D’un autre côté, la vitesse de dégradation des finances publiques durant la crise a été inédite. Ainsi, l’Espagne est, par exemple, passée d’un excédent public proche de 2 % du PIB en 2007 à un déficit de 11,2 % en 2009 !

En conséquence, les obligations publiques des pays de l’OCDE qui, collectivement, apparaissaient jusqu’à il y a peu comme le principal actif sans risque, sont aujourd’hui discriminées les unes par rapport aux autres de manière brutale et parfois aveugle. Effrayés par la perspective de devoir affronter une attaque des marchés, les différents gouvernements sont alors contraints de mener des politiques budgétaires extrêmement restrictives4, oubliant parfois qu’une baisse des dépenses d’un point de PIB ne conduit pas mécaniquement à une baisse du déficit de un point de PIB, mais plutôt à une baisse comprise entre ⅓ et ½ point de PIB, via l’effet dépressif d’une telle mesure sur le PIB. L’effort promis par certains pays européens pour revenir dans les clous du Pacte de stabilité (3 % de déficit à horizon 2012-13) apparait alors insupportable pour des économies toujours fragiles.

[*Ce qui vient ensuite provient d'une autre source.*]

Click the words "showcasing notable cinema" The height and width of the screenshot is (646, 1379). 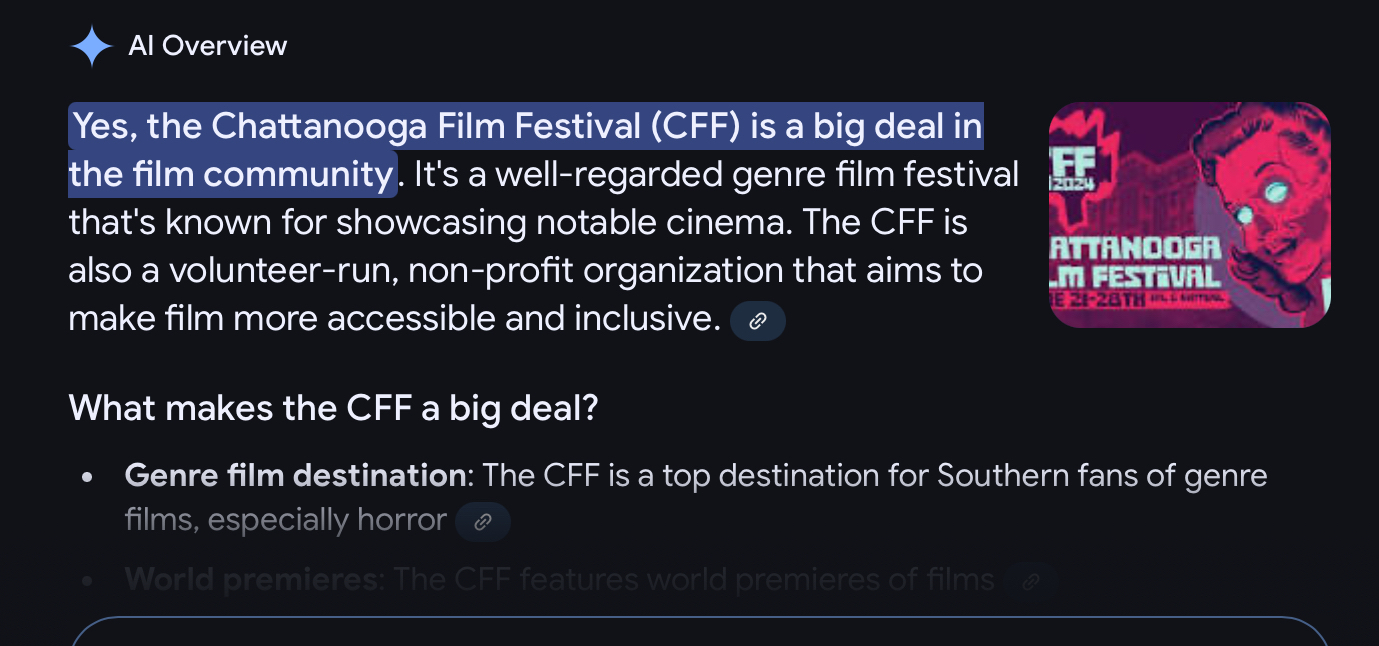[560, 223]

L’expérience passée des politiques d’amélioration des soldes publics (Canada, Royaume-Uni, Danemark…) donne néanmoins aux gouvernements européens de précieuses indications5. D’une part, la plupart d’entre elles ont joué majoritairement sur les dépenses publiques, ce qui peut sembler pertinent à l’heure où ces dernières dépassent 50 % du PIB en zone euro (55,6 % en France). D’autre part, une des conditions essentielles du succès de ces politiques d’assainissement budgétaire concerne la fixation d’une politique de taux d’intérêt et de taux de change accommodante. Et, à ce titre, la nette baisse de l’euro ces derniers jours ainsi que l’engagement de la BCE à maintenir des taux bas et à pratiquer une politique monétaire non-conventionnelle vont clairement dans le bon sens6…

NOTES :

  1. Parlant des Etats-Unis, P. Volker a ainsi affirmé que les événements européens constituent « une nouvelle preuve des menaces (qui pèsent) sur notre économie du fait d’emprunts incontrôlés ».
  2. La baisse de la demande fait baisser les prix et stimule les anticipations d’une poursuite de la baisse des prix, incitant ainsi ménages et entreprises à reporter dans le temps leurs dépenses, ce qui génère une nouvelle baisse de prix etc.
  3. Contre, plus de quatre ans aux Etats-Unis au début des années 30 (et même plus, si on considère la récession de 1938).
  4. Plan d’assainissement grec, baisse des traitements des fonctionnaires en Espagne et en Irlande, hausse de la TVA au Portugal…
  5. Cf. Artus P. (2009) : « Consolidations budgétaires du passé : comment ont-elles été réalisées ? Dans quels cas réussissent- elles ? », Flash n°455, Natixis.
  6. Cf. Artus P. (2010) : « Les deux seules solutions "raisonnables" : étaler davantage dans le temps la réduction des déficits publics ou déprécier fortement l'euro », Flash n°251, Natixis.